# Records for processing start

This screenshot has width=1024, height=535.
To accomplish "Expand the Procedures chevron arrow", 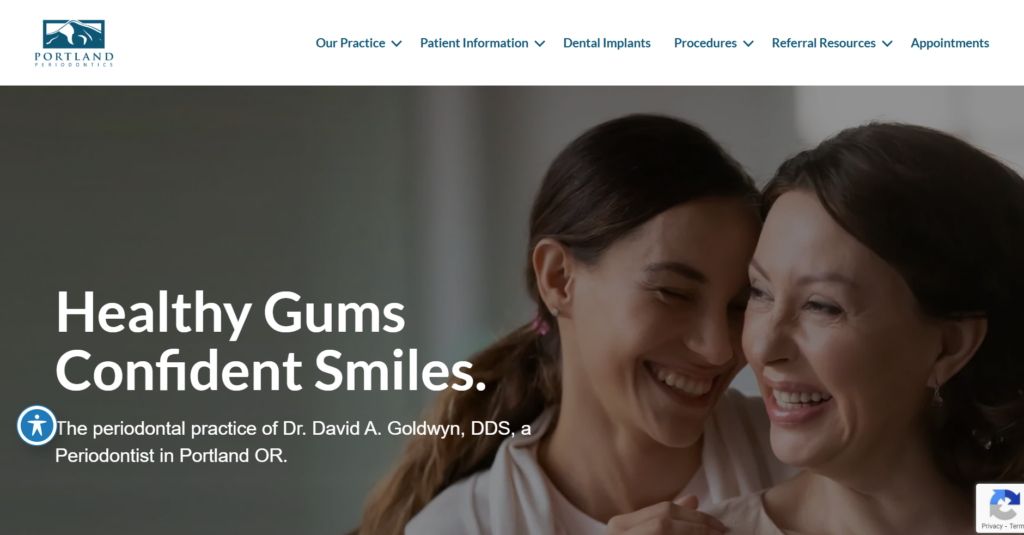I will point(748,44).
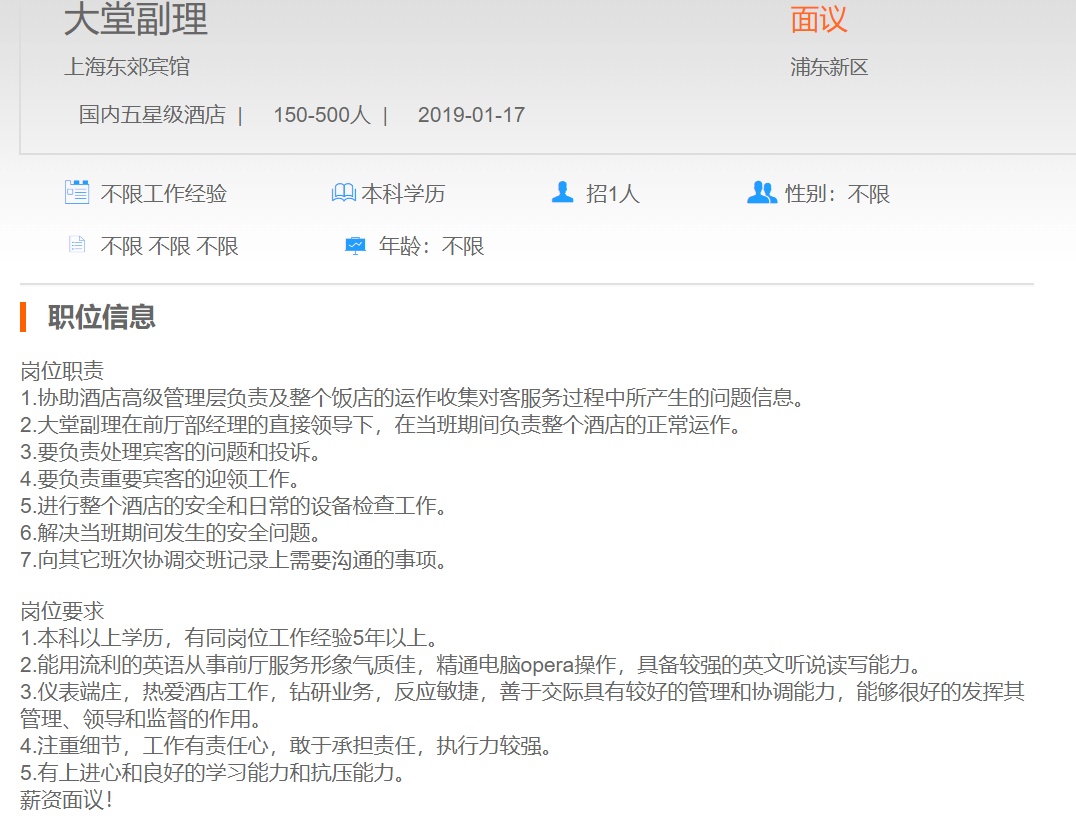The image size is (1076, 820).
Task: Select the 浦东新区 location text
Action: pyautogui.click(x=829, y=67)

# Records for processing end

### [Task description]
Identify each line of the records that contains the word "screenshot", and copy those lines in full.

### [Right answer]
This screenshot has width=1024, height=535.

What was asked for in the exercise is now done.